───── SUPPLIED TEXT ─────

# Nitecore EA81 (XHP50, 8xAA) Review: RUNTIME, BEAMSHOTS, VIDEO and more



## selfbuilt (Mar 24, 2016)

_*Reviewer's Note:* I am very backed up with samples to review at the moment. The EA81 reviewed here was originally received in September 2015._











Following up on the EA8 (originally released in early 2013), Nitecore has released a new 8xAA light - the EA81. Featuring the high-output Cree XHP50 emitter, let's see how it compares to others in this class. :wave:

*Manufacturer Reported Specifications:* 
(note: as always, these are simply what the manufacturer provides – scroll down to see my actual testing results).


LED: CREE XHP50
Output / Runtimes: 2150 Lumens / 1 Hour 45 Minutes, 1200 Lumens / 2 Hours 30 Minutes, 460 Lumens / 7 Hours, 80 Lumens / 32 Hours, 1 Lumen / 810 Hours
Beam Distance: 462 Meters
Peak Beam Intensity: 53300cd
Reflector Style: Orange Peel
Runs on 8 x AA Batteries (Alkaline, NiMh, Lithium Primary)
Five brightness levels and three special modes to select from
Advanced Temperature Regulation (ATR) technology
Direct access to ultra low and turbo modes
Innovative dual switch offers user-friendly interface
Integrated power indicator light displays remaining battery power
Reverse polarity protection prevents damage from incorrectly inserted batteries
Stainless steel retaining ring protects core components from damage
Toughened ultra-clear mineral glass lens with anti-reflective coating
Constructed from aerospace-grade aluminum alloy
Robust HAIII military grade hard-anodized
Waterproof in accordance with IPX-8 (two-meter submersible)
1.5 meter impact resistance
Tail stand capability
Dimensions: Length: 193 mm, Head Size: 60 mm, Weight: 282g
Included accessories: Holster, Lanyard, Spare O-Ring, 
MSRP: ~$120













The EA81 comes in similar packaging to the other Nitecore Explorer series lights. Inside the cardboard box, you will find the light, holster, simple wrist lanyard, extra o-ring, manual, and warranty card. 













From left to right: Eneloop Pro NiMH; Nitecore EA81, EA8, EA41; Eagletac SX25A6.

───── GIVEN INFORMATION ─────

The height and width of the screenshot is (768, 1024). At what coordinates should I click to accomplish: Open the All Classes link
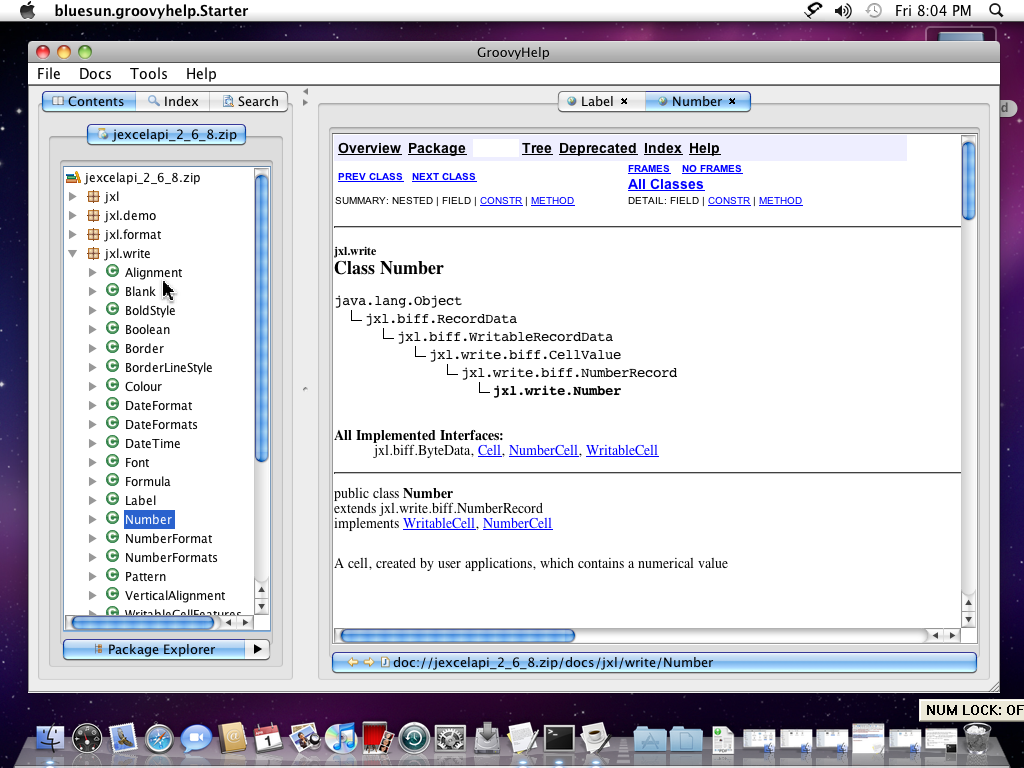click(665, 184)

─────

GOAL: How would you put this sentence from the flashlight review into Spanish: "The EA81 comes in similar packaging to the other Nitecore Explorer series lights."?

EXERCISE SOLUTION: El EA81 viene en un empaque similar al de las demás linternas de la serie Explorer de Nitecore.